Quando há precisamente 30 anos, Fátima Mendonça e eu, organizamos uma antologia da nova poesia moçambicana, ele foi um dos nomes indubitáveis. Um dos poemas, quase um aforismo, intitulado “Sobre a felicidade” dizia estes três versos: “E pensar / que há gente / que me pensa feliz”. Não me ocorreu este poema quando li, há 5 anos, no semanário “Magazine”, uma entrevista sombria com o Fernando Manuel.

Era uma entrevista de um homem lúcido, acerbo e, fatalmente, desiludido. Dois anos antes ele ficara cego. Fazia uma análise cortante dos nossos dias e do nosso percurso. Não é incomum encontrar na tribo (na melhor acepção do termo) quem esteja desencantado. Sobretudo entre os que estão na profissão há décadas. Os tempos que vivemos, muitas vezes aziagos, tornaram proscritos muitos destes grandes profissionais. E para isso não é necessário exilá-los. Basta o descaso.
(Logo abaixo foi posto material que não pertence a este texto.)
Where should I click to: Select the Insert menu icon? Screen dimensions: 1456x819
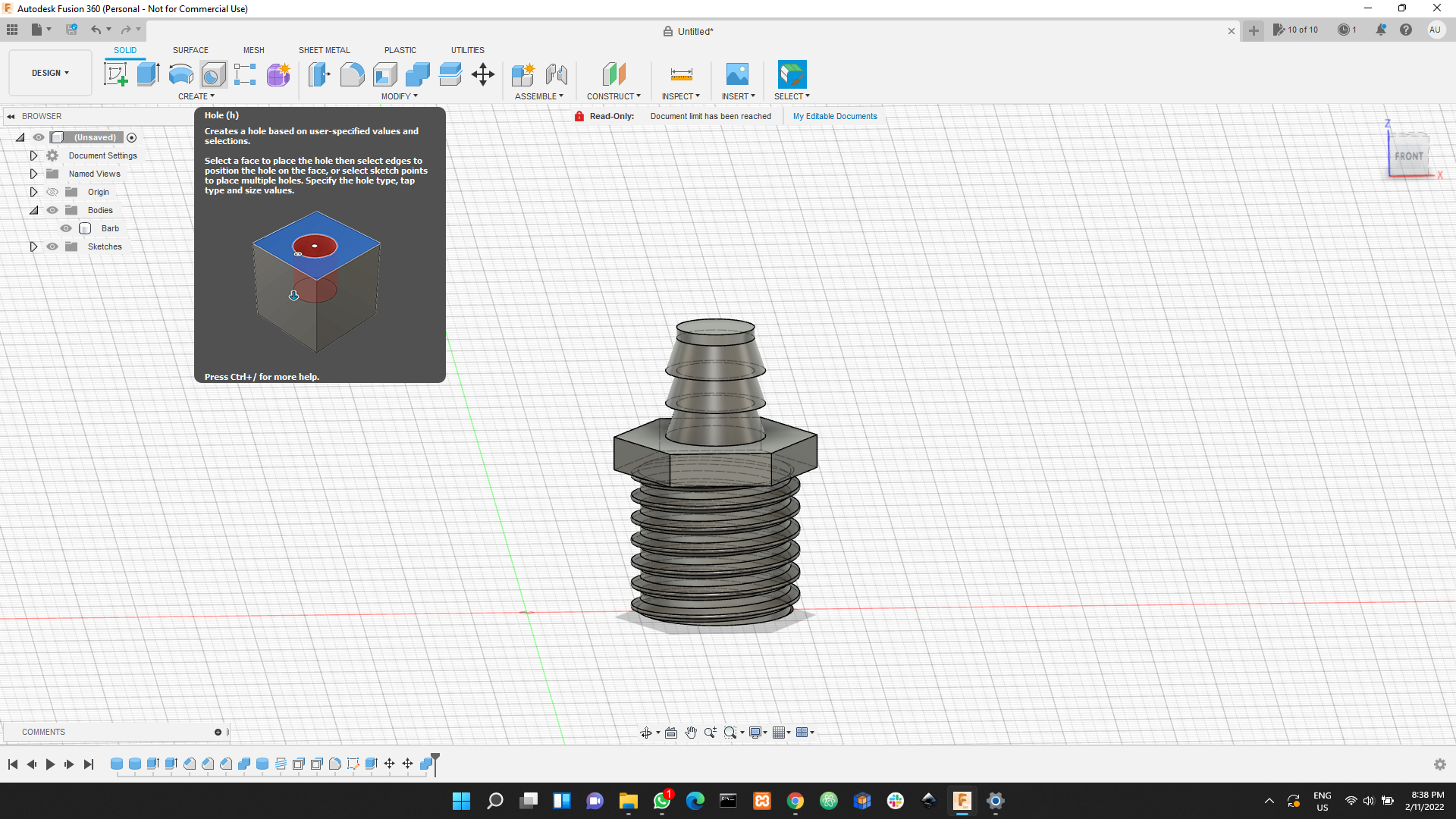pyautogui.click(x=737, y=74)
Não obstante, Fernando Manuel continua a publicar – para a nossa felicidade e digo isto compungido – as suas crónicas. Dita-as e quem as lê coteja a mesma escrita escorreita que ele nos habituou. Tinha antes lido uma entrevista na qual ele falava dessa experiência, dessa dura experiência da cegueira, mas neste depoimento senti não só essa dureza, mas uma profunda e lancinante tristeza.

Não queria terminar esta breve evocação com um travo amargo. Hoje é um dia de júbilo para o nosso jornalismo e para a nossa literatura. Quero celebrá-lo com parte dos seus melhores versos. Socorro-me, assim, em sua homenagem, destes outros versos, no caso do poema “Ma ensai”, igualmente belo, para encerrar este depoimento.

 

À noite

ouço Otis Redding

falando I´ve got dreams

de tardes de madeira e zinco

esfregando-se por entre o caniço

Tardes de corpos suados

Plásticos na apetência oculta

que fervilha debaixo da pele, to remembre

Anoitecer de salas fumegantes

de candeeiros a petróleo

luz   que se escoa

mergulhado aquele beco sem saída

numa escuridão fru fru

saia que já não esconde

o leve tremor da coxa

antes abrigada

E beijei o silêncio

dos lábios da Guida.

 

Fernando Manuel

 

Poeta, contista, cronista, uma das plumas mais esplendentes do nosso jornalismo e da nossa literatura, autor de algumas das mais belas páginas que, em épocas distintas, se redigiram na “Tempo” ou no “Savana”, comemora, neste dia 20 de Janeiro de 2023, 70 anos de vida. Aqui lhe deixo o meu humilde preito.